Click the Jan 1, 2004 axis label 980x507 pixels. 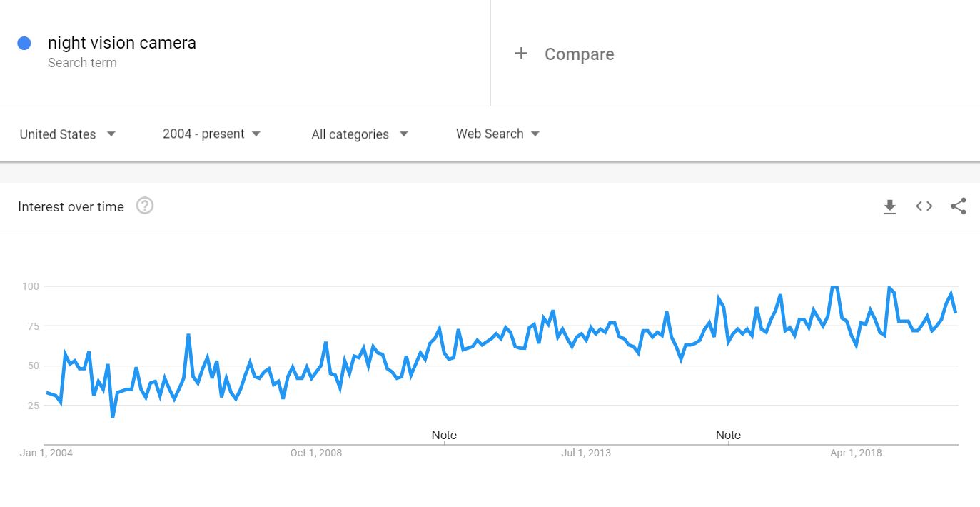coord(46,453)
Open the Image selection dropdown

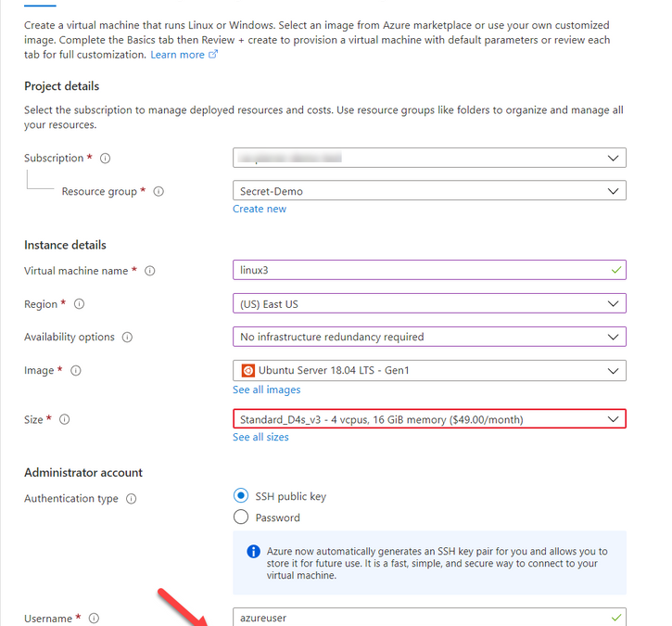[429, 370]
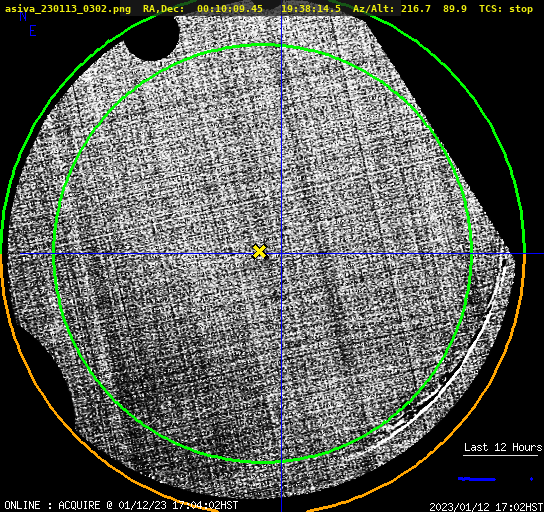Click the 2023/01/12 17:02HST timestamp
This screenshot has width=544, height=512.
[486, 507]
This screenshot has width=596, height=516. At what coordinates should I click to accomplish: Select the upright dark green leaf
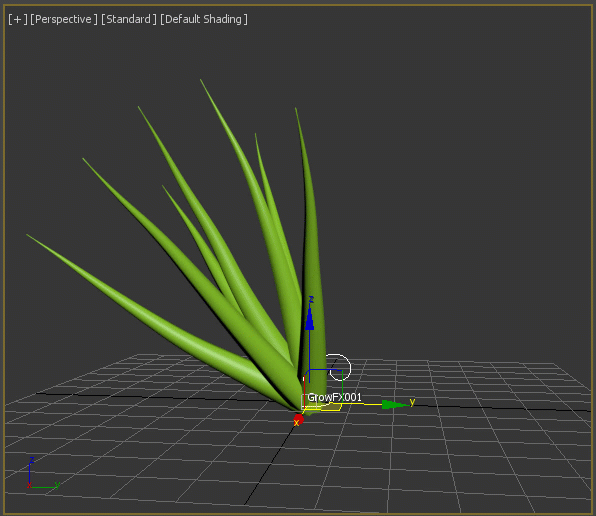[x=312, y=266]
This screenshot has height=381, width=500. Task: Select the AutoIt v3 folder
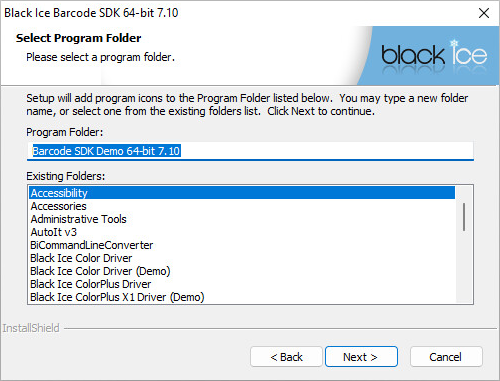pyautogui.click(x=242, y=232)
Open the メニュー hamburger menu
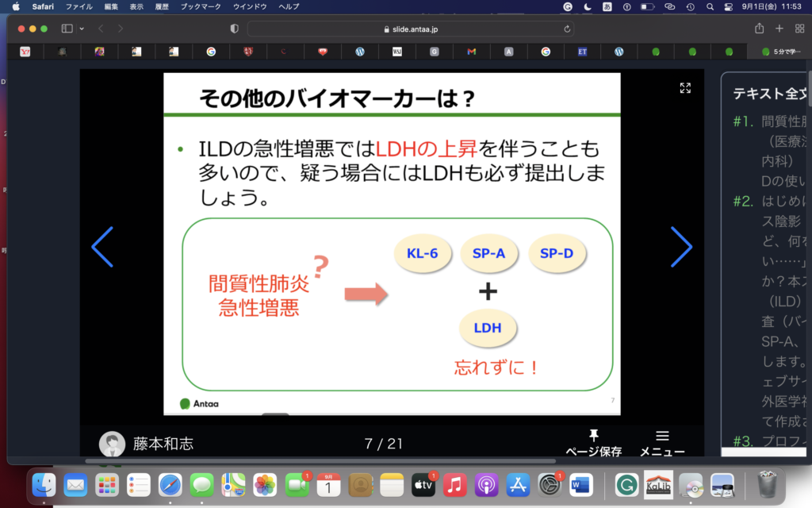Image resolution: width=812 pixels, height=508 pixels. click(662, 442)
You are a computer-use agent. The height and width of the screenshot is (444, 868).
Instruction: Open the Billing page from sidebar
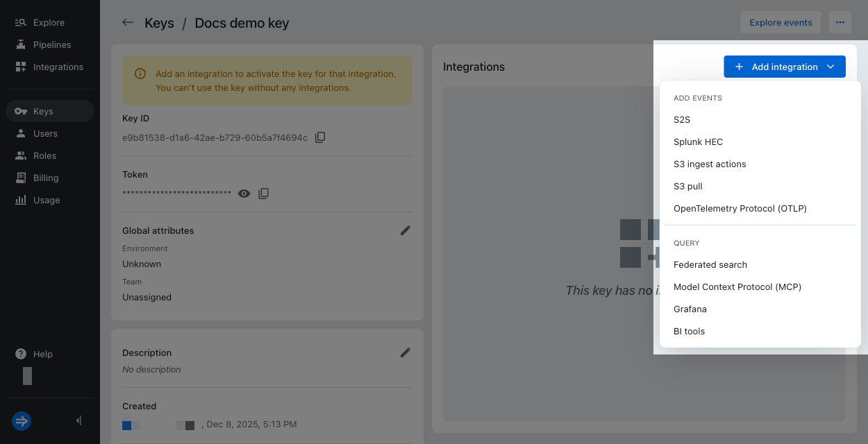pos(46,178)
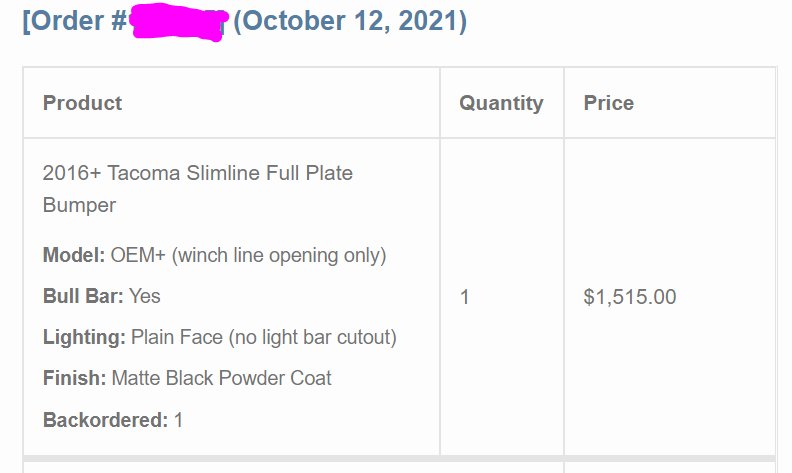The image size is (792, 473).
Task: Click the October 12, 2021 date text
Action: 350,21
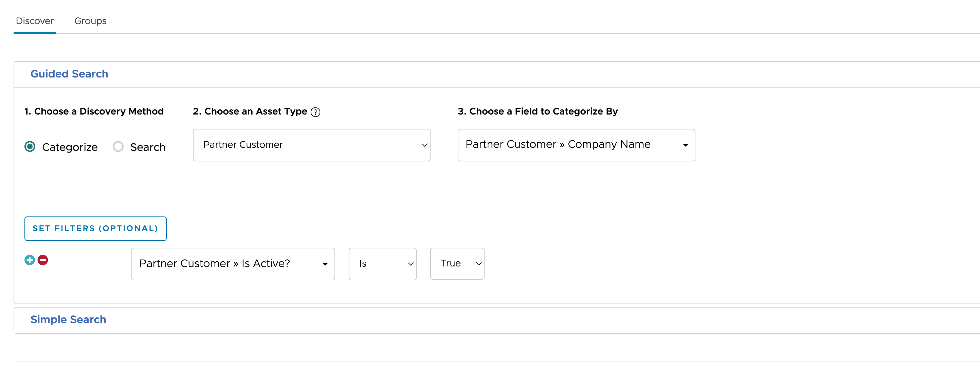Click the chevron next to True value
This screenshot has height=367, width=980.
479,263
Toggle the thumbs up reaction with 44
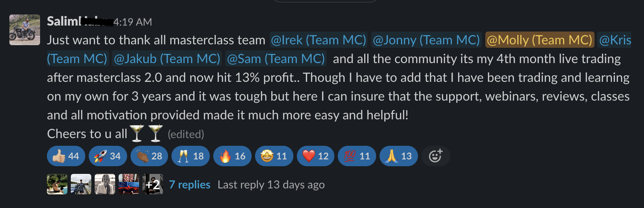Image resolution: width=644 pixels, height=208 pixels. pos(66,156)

Task description: All lines from the one containing "You are a computer-use" through the end of the data are to be restated exactly, with nothing else and without the pictures.

Result of the task:
You are a computer-use agent. The height and width of the screenshot is (444, 868).
Instruction: Open the Billing page from sidebar
pos(46,178)
The image size is (792, 473).
Task: Click the October 12, 2021 date text
Action: 350,21
Click the chevron next to True value
This screenshot has height=367, width=980.
479,263
Toggle the thumbs up reaction with 44
Image resolution: width=644 pixels, height=208 pixels. pos(66,156)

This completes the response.